We rely on contractual arrangements for our operations in China, which may not be as effective in providing operational control as direct ownership.
We have relied and expect to continue to rely on contractual arrangements with the variable interest entities, their respective subsidiaries and/or schools and their respective shareholders to operate substantially all of our education business. These contractual arrangements may not be as effective in providing us with control over the variable interest entities as direct ownership. From the legal perspective, if the variable interest entities, any of their subsidiaries and/or schools or their shareholders fails to perform its respective obligations under the contractual arrangements, we may have to incur substantial costs and spend other resources to enforce such arrangements, and rely on legal remedies under PRC law, including seeking specific performance or injunctive relief and claiming damages. For example, if Beijing Century Friendship Education Investment Co., Ltd., or Century Friendship, the sole shareholder of New Oriental China, were to refuse to transfer its equity interest in New Oriental China to us or our designee when we exercise the call option pursuant to the option agreement, or if it otherwise acts in bad faith toward us, then we may have to take legal action to compel it to fulfill its contractual obligations, which could be time consuming and costly.
These contractual arrangements are governed by PRC law and provide for the resolution of disputes through arbitration in the PRC or through the PRC courts. The legal environment in the PRC is not as developed as in some other jurisdictions, such as the United States. As a result, uncertainties in the PRC legal system could limit our ability to enforce these contractual arrangements. In the fiscal years ended May 31, 2020, 2021 and 2022, the consolidated affiliated entities contributed in aggregate 96.5%, 99.9% and 99.6%, respectively, of our total net revenues. In the event we are unable to enforce these contractual arrangements, we may not be able to have the power to direct the activities that most significantly affect the economic performance of the consolidated affiliated entities, and our ability to conduct our business may be negatively affected, and we may not be able to consolidate the financial results of our consolidated affiliated entities into our consolidated financial statements in accordance with U.S. GAAP.
Our ability to enforce the equity pledge agreements between us and the shareholders of the variable interest entities may be subject to limitations based on PRC laws and regulations.

◆ Exercise requirements
Extend the passage on relying on contractual arrangements in China, picking up after its final sentence.

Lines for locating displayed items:
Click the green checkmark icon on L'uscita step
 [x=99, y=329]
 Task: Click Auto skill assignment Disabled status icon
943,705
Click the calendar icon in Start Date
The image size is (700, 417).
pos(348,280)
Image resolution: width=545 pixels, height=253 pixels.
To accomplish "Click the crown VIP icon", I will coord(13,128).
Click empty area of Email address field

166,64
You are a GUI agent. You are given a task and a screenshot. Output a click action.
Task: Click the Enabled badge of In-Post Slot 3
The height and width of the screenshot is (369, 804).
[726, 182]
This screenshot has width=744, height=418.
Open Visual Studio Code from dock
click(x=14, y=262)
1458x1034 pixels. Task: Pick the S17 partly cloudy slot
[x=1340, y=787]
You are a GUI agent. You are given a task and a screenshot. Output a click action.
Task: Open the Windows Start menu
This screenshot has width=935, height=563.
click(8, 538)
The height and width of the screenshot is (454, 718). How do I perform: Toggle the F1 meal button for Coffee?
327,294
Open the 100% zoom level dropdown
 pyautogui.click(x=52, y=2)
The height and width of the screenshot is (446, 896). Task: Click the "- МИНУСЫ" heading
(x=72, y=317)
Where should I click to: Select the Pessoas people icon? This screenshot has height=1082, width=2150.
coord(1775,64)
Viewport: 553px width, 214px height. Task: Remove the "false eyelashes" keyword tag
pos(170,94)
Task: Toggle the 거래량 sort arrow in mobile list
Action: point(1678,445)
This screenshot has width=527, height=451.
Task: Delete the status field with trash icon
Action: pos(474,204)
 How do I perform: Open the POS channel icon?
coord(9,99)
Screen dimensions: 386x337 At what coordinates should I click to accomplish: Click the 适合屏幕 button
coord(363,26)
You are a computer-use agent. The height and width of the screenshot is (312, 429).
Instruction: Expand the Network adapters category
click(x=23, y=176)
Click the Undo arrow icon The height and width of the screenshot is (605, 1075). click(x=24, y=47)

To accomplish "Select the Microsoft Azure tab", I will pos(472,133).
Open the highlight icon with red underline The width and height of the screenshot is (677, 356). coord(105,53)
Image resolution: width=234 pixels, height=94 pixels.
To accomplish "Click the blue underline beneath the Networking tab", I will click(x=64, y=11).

◆ Task result
Pursuant to the equity pledge agreements among our subsidiaries in China, each of the variable interest entities and their respective shareholders, each shareholder of the variable interest entities agrees to pledge its equity interests in the variable interest entity to our subsidiaries to secure the performance by themselves and by the VIEs of their obligations under the relevant contractual arrangements. The equity pledges of shareholders of the variable interest entities under these equity pledge agreements have been registered with the relevant local branch of the SAMR. According to the Civil Code of PRC, the pledgee and the pledgor are prohibited from making an agreement prior to the expiration of the debt performance period to transfer the ownership of the pledged equity to the pledgee. However, under the Civil Code of PRC, when an obligor fails to pay its debt when due, the pledgee may choose to either conclude an agreement with the pledgor to obtain the pledged equity or seek payments from the proceeds of the auction or sell-off of the pledged equity. If any of the VIEs or any of the shareholders of the VIEs fails to perform its obligations secured by the pledges under the equity pledge agreements, one remedy in the event of default under the agreements is to require the pledgor to sell the equity interests of the variable interest entity in an auction or private sale and remit the proceeds to our subsidiaries in China, net of related taxes and expenses. Such an auction or private sale may not result in our receipt of the full value of the equity interests in the variable interest entity. We consider it very unlikely that the public auction process would be undertaken since, in an event of default, our preferred approach is to ask our PRC subsidiary, a party to the option agreement with the shareholder of the variable interest entities, to designate another PRC person or entity to replace the shareholder pursuant to the direct transfer option we have under the option agreement.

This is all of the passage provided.